Data in this exercise: Begin
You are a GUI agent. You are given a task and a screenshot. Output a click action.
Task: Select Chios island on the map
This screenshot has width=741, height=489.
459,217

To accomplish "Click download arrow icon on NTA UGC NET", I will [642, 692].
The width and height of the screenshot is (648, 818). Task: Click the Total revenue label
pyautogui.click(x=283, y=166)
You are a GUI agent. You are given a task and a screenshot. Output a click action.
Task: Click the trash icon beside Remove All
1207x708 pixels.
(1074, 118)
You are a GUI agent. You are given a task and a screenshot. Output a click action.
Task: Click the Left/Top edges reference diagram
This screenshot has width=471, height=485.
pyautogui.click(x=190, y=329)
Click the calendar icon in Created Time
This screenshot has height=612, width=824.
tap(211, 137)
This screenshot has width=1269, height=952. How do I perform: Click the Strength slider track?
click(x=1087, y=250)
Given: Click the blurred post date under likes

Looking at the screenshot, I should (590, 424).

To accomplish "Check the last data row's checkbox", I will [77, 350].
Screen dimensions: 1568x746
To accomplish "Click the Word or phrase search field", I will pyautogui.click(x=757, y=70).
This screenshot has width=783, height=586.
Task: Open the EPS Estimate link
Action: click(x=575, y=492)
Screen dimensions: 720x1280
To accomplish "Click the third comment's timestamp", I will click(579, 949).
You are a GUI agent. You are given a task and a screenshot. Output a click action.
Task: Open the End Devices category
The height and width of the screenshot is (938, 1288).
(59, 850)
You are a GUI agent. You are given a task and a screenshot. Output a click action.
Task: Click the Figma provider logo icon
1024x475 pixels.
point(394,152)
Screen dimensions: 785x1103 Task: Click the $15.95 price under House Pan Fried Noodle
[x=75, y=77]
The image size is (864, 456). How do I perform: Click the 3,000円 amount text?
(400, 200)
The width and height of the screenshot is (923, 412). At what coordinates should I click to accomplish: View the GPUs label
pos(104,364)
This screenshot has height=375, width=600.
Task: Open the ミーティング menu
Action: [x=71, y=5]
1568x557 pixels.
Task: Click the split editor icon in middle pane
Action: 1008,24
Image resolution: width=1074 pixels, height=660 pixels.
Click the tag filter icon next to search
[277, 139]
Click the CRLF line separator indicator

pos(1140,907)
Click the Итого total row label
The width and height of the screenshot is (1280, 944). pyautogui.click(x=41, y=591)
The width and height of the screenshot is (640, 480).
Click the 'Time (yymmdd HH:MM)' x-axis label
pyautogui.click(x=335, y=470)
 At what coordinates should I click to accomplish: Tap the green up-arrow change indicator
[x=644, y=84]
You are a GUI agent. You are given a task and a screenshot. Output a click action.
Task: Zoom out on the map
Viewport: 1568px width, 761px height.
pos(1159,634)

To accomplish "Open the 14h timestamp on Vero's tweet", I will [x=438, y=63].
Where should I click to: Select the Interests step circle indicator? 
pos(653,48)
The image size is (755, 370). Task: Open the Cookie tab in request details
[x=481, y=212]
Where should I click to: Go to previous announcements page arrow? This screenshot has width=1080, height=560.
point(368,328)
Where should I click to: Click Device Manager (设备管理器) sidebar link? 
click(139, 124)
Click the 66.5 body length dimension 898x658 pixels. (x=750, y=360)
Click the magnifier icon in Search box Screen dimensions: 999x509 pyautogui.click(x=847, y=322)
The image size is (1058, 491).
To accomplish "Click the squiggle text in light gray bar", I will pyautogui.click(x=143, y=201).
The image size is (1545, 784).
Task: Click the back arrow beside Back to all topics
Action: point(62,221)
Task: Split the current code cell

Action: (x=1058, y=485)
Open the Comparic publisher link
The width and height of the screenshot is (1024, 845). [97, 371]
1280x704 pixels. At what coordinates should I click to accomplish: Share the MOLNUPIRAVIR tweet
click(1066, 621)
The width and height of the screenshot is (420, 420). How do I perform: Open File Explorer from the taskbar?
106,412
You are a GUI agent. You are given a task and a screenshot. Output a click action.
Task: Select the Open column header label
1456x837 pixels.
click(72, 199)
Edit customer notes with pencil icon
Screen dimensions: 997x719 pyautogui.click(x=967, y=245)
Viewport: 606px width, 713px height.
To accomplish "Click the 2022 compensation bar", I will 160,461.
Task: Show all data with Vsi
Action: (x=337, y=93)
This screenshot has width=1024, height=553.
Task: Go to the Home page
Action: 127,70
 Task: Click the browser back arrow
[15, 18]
Data in this exercise: End
Task requirements - Each line of the data is to be retyped exactly.

Solution for this exercise -
You are a GUI agent. You are given a task and a screenshot. Output a click action.
Task: Select Chios island on the map
This screenshot has width=741, height=489.
459,217

To accomplish "Click download arrow icon on NTA UGC NET", I will [642, 692].
The width and height of the screenshot is (648, 818). Task: Click the Total revenue label
pyautogui.click(x=283, y=166)
You are a GUI agent. You are given a task and a screenshot. Output a click action.
Task: Click the trash icon beside Remove All
1207x708 pixels.
(1074, 118)
You are a GUI agent. You are given a task and a screenshot. Output a click action.
Task: Click the Left/Top edges reference diagram
This screenshot has width=471, height=485.
pyautogui.click(x=190, y=329)
Click the calendar icon in Created Time
This screenshot has height=612, width=824.
tap(211, 137)
This screenshot has width=1269, height=952. How do I perform: Click the Strength slider track?
click(x=1087, y=250)
Given: Click the blurred post date under likes

Looking at the screenshot, I should (590, 424).

To accomplish "Check the last data row's checkbox", I will [77, 350].
Screen dimensions: 1568x746
To accomplish "Click the Word or phrase search field", I will pyautogui.click(x=757, y=70).
This screenshot has width=783, height=586.
Task: Open the EPS Estimate link
Action: click(x=575, y=492)
Screen dimensions: 720x1280
To accomplish "Click the third comment's timestamp", I will click(579, 949).
You are a GUI agent. You are given a task and a screenshot. Output a click action.
Task: Open the End Devices category
The height and width of the screenshot is (938, 1288).
(59, 850)
You are a GUI agent. You are given a task and a screenshot. Output a click action.
Task: Click the Figma provider logo icon
1024x475 pixels.
point(394,152)
Screen dimensions: 785x1103 Task: Click the $15.95 price under House Pan Fried Noodle
[x=75, y=77]
The image size is (864, 456). How do I perform: Click the 3,000円 amount text?
(400, 200)
The width and height of the screenshot is (923, 412). At what coordinates should I click to accomplish: View the GPUs label
pos(104,364)
This screenshot has height=375, width=600.
Task: Open the ミーティング menu
Action: [x=71, y=5]
1568x557 pixels.
Task: Click the split editor icon in middle pane
Action: 1008,24
Image resolution: width=1074 pixels, height=660 pixels.
Click the tag filter icon next to search
[277, 139]
Click the CRLF line separator indicator

pos(1140,907)
Click the Итого total row label
The width and height of the screenshot is (1280, 944). pyautogui.click(x=41, y=591)
The width and height of the screenshot is (640, 480).
Click the 'Time (yymmdd HH:MM)' x-axis label
pyautogui.click(x=335, y=470)
 At what coordinates should I click to accomplish: Tap the green up-arrow change indicator
[x=644, y=84]
You are a GUI agent. You are given a task and a screenshot. Output a click action.
Task: Zoom out on the map
Viewport: 1568px width, 761px height.
pos(1159,634)

To accomplish "Open the 14h timestamp on Vero's tweet", I will [x=438, y=63].
Where should I click to: Select the Interests step circle indicator? 
pos(653,48)
The image size is (755, 370). Task: Open the Cookie tab in request details
[x=481, y=212]
Where should I click to: Go to previous announcements page arrow? This screenshot has width=1080, height=560.
point(368,328)
Where should I click to: Click Device Manager (设备管理器) sidebar link? 
click(139, 124)
Click the 66.5 body length dimension 898x658 pixels. (x=750, y=360)
Click the magnifier icon in Search box Screen dimensions: 999x509 pyautogui.click(x=847, y=322)
The image size is (1058, 491).
To accomplish "Click the squiggle text in light gray bar", I will pyautogui.click(x=143, y=201).
The image size is (1545, 784).
Task: Click the back arrow beside Back to all topics
Action: point(62,221)
Task: Split the current code cell

Action: (x=1058, y=485)
Open the Comparic publisher link
The width and height of the screenshot is (1024, 845). [97, 371]
1280x704 pixels. At what coordinates should I click to accomplish: Share the MOLNUPIRAVIR tweet
click(1066, 621)
The width and height of the screenshot is (420, 420). How do I perform: Open File Explorer from the taskbar?
106,412
You are a GUI agent. You are given a task and a screenshot. Output a click action.
Task: Select the Open column header label
1456x837 pixels.
click(72, 199)
Edit customer notes with pencil icon
Screen dimensions: 997x719 pyautogui.click(x=967, y=245)
Viewport: 606px width, 713px height.
To accomplish "Click the 2022 compensation bar", I will 160,461.
Task: Show all data with Vsi
Action: (x=337, y=93)
This screenshot has width=1024, height=553.
Task: Go to the Home page
Action: 127,70
 Task: Click the browser back arrow
[15, 18]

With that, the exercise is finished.